The challenge for progressives in contemporary Australia, as Guy Rundle has articulated, is to go beyond concern with language and identity, and the struggle of one after another oppressed minority for a seat at the game, and unite to change the game itself. Divide and rule is working beautifully for entrenched power, now it has enlisted the largest voting block as protectors of wealth inequality through property ownership.

There are two rich countries where life expectancy is falling. Those are the US and the UK. One country has reversed recent progress on combatting climate change. That’s Australia. All three have falling real wages and rapidly rising inequality.
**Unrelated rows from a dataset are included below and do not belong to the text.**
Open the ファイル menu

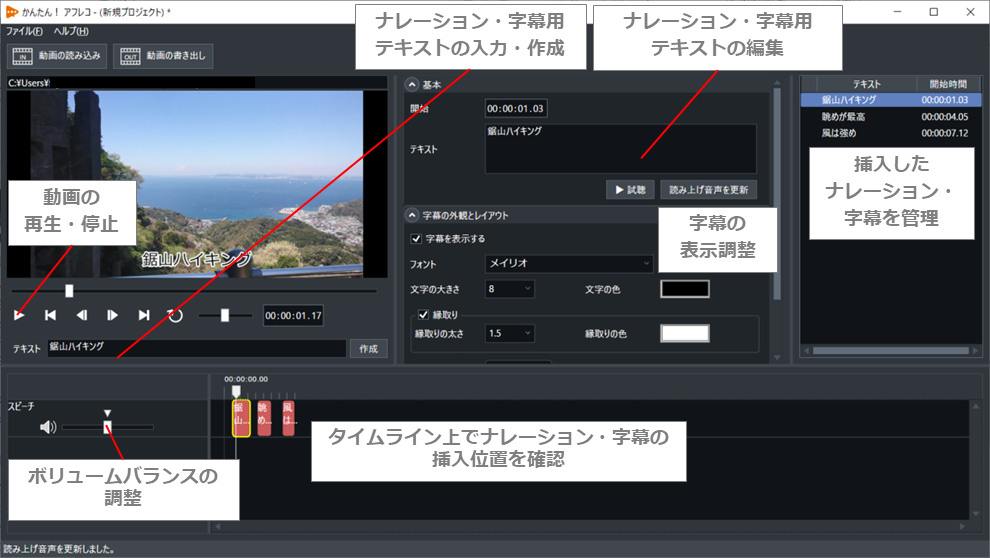(x=24, y=32)
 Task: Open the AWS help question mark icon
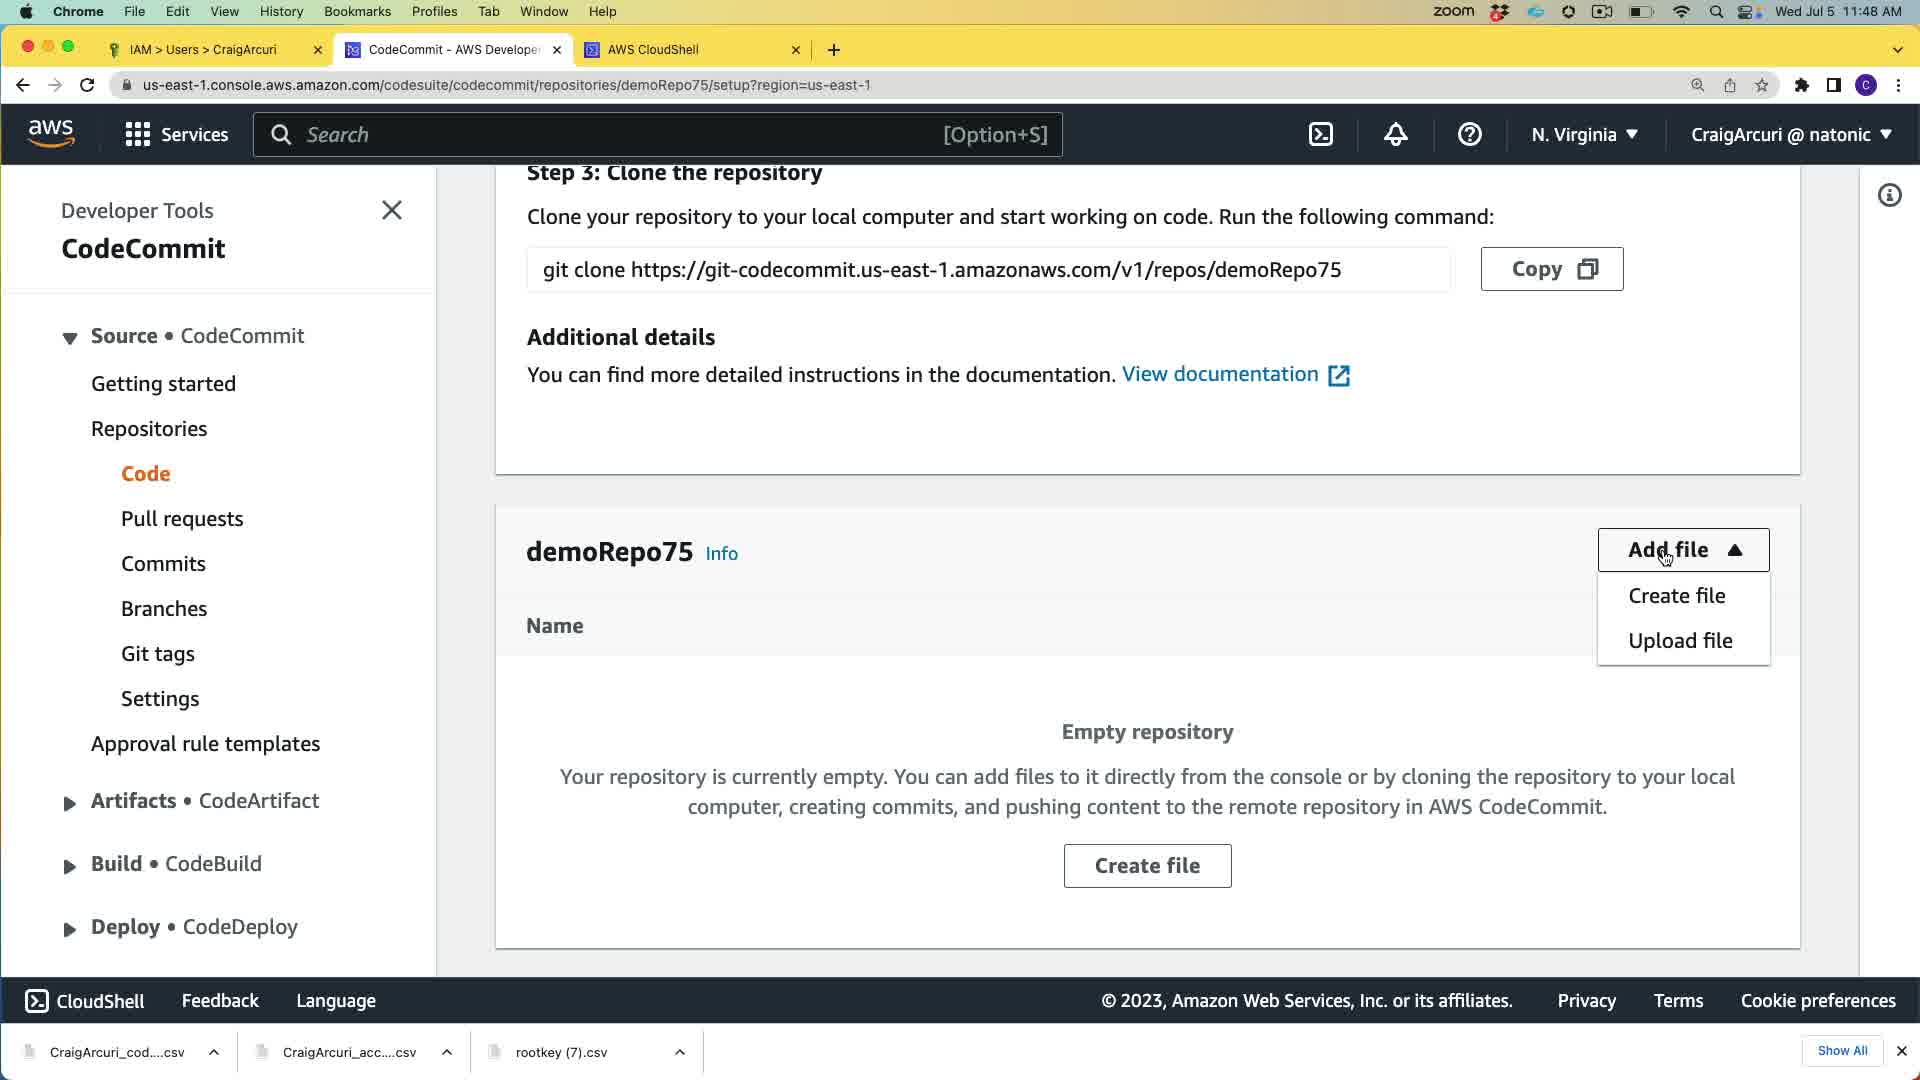(1469, 135)
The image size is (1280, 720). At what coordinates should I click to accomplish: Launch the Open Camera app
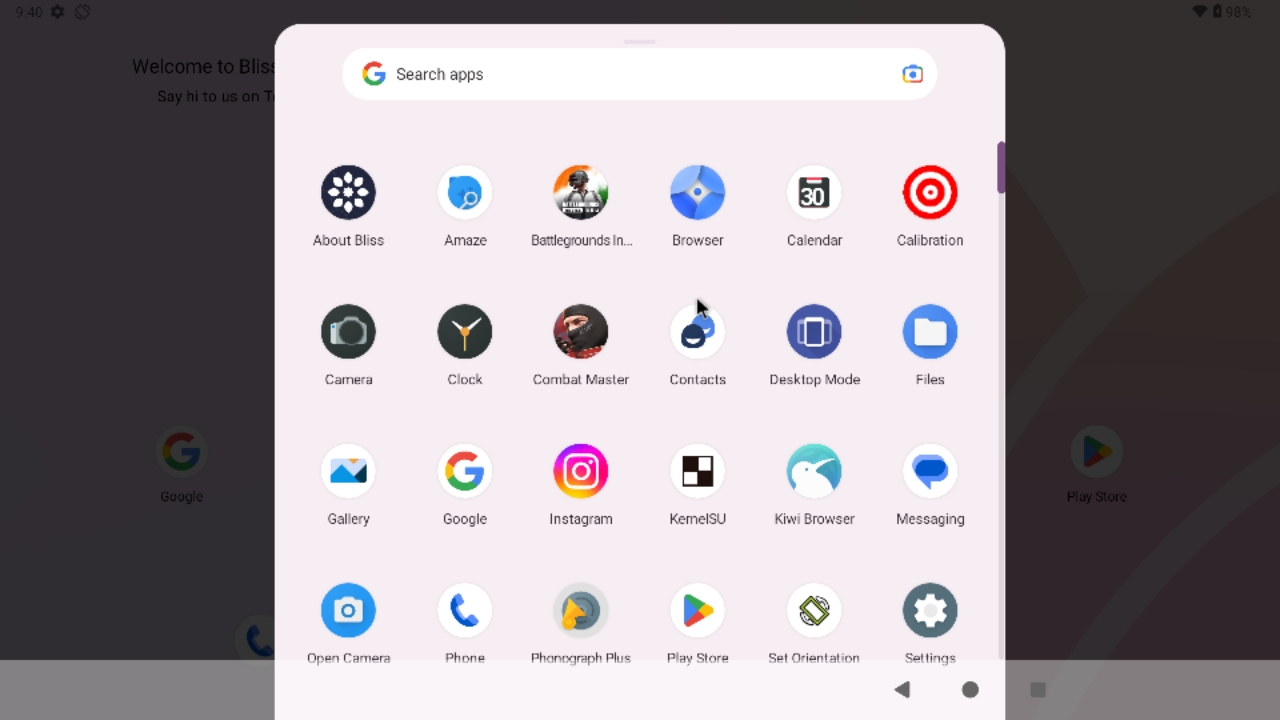pyautogui.click(x=348, y=610)
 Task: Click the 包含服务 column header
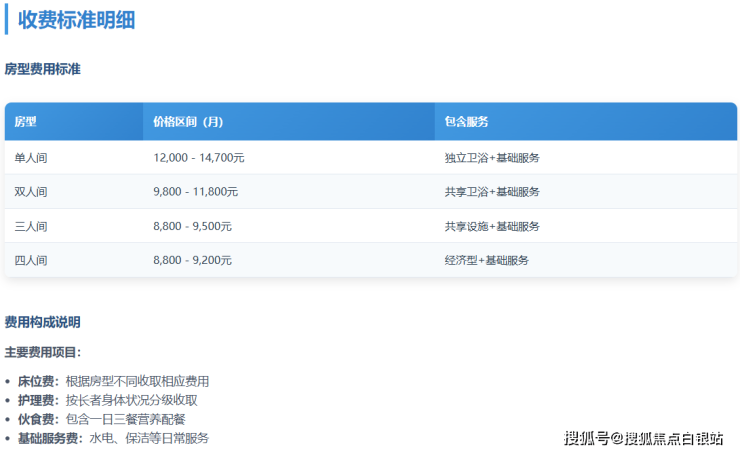tap(467, 122)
Surely it’s no coincidence that these are the countries that persist with neoliberal economic policy. If you strip this emperor of his new clothes, you can see the logic of dominance and exploitation which emanated from Britain in centuries past and took root in the colonies.

It’s the creed behind the slave plantations of the American South, and the squattocracy of early colonial Australia. It’s also why the votes of older, privileged Australians – and so-called “aspirationals” – give preference to profit, property, inheritance, tax minimisation and private school connections. They see life as a contest, which they’re determined to win. But the result is what J. K Galbraith described as “private opulence and public squalor”. The society that produced the convicts knew it well.

It’s not an economic system at all. It’s not capitalism, in the way that Andrew Carnegie understood it. Adam Smith railed against it.

It’s a parasite, the ancient pathogen of rent-seeking. No need for invention or contribution. Just identify something lots of people depend on. Housing, utilities, jobs, transportation, health, education, credit. Then give your support to politicians who will help you extract a premium for nothing.

We carry this sickness in our body politic. When it flares up, it turns back the clock on the lives of ordinary people, as it is doing today. And it invites us, through spurious mythologies of origin and identity, to forget about the “fair go” and compete in a race that’s stacked against us.

Yes, Australia is still a benign place to live compared to much of the world. But the point is that’s changing. We’re slipping fast, down in the economic expectations of the IMF, down the OECD rankings for health, education and social security, and down the international indices of wellbeing.

Banjo Morton, an Ampilatwatja elder bordering the Utopia homelands. (IMAGE: Chris Graham)

No-one should be complacent about this. But if you’re young, you should be especially concerned, because it’s your future these trends are pointing to. When older people – even the experts among them – insist things are getting better, and that every generation faces its own challenges, you are right to feel aggrieved. They didn’t have to deal with climate change, diminishing opportunity and failing democracy. They never meant to, but they made those problems worse, with the votes they cast. And while they keep voting for the minions of the oligarchs, you’re screwed.

You can have any kind of country you’re willing to fight for, provided you can find enough others with a common cause. The oligarchs only had to buy the system and con the baby boomers. You need strength in numbers, and you need to vote for someone else. Neither of the major parties is going to help you, until your voices rise above the big money currently doing the talking.

You don’t have to fight tooth and claw to be a winner who steps over homeless people on the way to the penthouse. You can win back the justice and access to opportunity that supports real national unity, rather than the artificial kind.

Then perhaps we’ll have something we can all celebrate. And Mick’s joke won’t be funny anymore, even as bitter irony, even for a blackfella who knows where he stands.

Mike Dowson writes regularly on politics, public policy and the economy. He works with local organisations and leaders of the global cooperative movement to nurture emergent systems for a liveable future.